From the line that includes "Click the version" to the closing line of the data, please transcribe every line exactly and add nothing.

#### Records to use ####

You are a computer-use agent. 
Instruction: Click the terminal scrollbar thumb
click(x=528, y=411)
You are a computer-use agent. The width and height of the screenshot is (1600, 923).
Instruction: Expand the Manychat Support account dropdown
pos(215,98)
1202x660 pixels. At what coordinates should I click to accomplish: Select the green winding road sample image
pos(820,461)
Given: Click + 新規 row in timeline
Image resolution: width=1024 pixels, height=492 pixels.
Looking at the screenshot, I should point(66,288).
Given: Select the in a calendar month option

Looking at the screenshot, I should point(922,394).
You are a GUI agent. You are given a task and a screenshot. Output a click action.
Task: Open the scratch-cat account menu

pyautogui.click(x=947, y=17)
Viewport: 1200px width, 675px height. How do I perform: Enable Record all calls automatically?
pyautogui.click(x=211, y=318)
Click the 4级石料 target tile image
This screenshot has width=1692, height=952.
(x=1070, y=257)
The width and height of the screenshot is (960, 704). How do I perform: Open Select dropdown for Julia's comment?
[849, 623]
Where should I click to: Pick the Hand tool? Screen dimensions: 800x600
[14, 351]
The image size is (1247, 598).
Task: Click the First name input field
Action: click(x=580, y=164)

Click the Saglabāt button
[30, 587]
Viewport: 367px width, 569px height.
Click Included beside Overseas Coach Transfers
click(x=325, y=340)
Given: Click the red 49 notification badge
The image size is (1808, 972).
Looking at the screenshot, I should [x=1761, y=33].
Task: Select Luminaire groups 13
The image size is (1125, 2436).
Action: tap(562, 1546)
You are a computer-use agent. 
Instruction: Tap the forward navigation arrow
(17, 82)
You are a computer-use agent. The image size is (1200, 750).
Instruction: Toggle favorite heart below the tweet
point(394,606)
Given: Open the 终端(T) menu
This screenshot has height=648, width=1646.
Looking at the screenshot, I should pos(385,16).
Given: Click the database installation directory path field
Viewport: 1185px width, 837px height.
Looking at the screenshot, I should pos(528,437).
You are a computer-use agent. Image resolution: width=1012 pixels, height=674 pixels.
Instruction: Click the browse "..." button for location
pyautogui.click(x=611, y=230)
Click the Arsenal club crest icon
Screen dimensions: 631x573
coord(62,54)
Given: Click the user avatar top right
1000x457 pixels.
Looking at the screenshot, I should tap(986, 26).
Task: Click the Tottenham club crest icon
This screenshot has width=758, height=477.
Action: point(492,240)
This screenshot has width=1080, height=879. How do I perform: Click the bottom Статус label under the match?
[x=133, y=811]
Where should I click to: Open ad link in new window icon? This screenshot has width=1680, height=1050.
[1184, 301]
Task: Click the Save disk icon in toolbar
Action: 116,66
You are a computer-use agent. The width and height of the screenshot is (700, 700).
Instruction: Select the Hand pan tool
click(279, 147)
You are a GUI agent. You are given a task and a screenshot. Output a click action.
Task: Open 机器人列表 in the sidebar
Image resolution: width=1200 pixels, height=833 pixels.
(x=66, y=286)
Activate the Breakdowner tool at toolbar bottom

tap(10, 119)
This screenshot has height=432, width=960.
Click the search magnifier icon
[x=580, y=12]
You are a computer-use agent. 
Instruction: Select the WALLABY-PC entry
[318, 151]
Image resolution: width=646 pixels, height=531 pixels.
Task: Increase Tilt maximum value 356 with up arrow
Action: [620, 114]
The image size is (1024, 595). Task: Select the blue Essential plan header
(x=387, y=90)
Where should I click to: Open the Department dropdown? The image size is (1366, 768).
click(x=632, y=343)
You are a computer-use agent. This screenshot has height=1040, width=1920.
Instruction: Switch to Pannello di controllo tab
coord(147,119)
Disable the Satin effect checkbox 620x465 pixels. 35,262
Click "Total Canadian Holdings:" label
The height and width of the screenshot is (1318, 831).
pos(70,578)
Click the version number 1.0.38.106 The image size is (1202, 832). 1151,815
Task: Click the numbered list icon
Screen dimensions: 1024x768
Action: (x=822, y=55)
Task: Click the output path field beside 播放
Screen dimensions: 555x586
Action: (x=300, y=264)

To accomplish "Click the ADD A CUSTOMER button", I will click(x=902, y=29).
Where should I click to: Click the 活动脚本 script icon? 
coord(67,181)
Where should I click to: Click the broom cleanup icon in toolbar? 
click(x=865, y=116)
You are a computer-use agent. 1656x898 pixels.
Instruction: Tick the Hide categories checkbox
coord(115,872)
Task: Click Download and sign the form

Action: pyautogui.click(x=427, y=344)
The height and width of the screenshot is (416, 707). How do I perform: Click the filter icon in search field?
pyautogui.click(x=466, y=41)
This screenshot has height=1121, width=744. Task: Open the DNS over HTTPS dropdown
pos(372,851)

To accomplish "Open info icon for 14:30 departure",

####

> **Solution below**
Click the version number 1.0.38.106 The image size is (1202, 832). 1151,815
Task: Click the numbered list icon
Screen dimensions: 1024x768
Action: (x=822, y=55)
Task: Click the output path field beside 播放
Screen dimensions: 555x586
Action: (x=300, y=264)

To accomplish "Click the ADD A CUSTOMER button", I will click(x=902, y=29).
Where should I click to: Click the 活动脚本 script icon? 
coord(67,181)
Where should I click to: Click the broom cleanup icon in toolbar? 
click(x=865, y=116)
You are a computer-use agent. 1656x898 pixels.
Instruction: Tick the Hide categories checkbox
coord(115,872)
Task: Click Download and sign the form

Action: pyautogui.click(x=427, y=344)
The height and width of the screenshot is (416, 707). How do I perform: Click the filter icon in search field?
pyautogui.click(x=466, y=41)
This screenshot has height=1121, width=744. Task: Open the DNS over HTTPS dropdown
pos(372,851)

To accomplish "Open info icon for 14:30 departure",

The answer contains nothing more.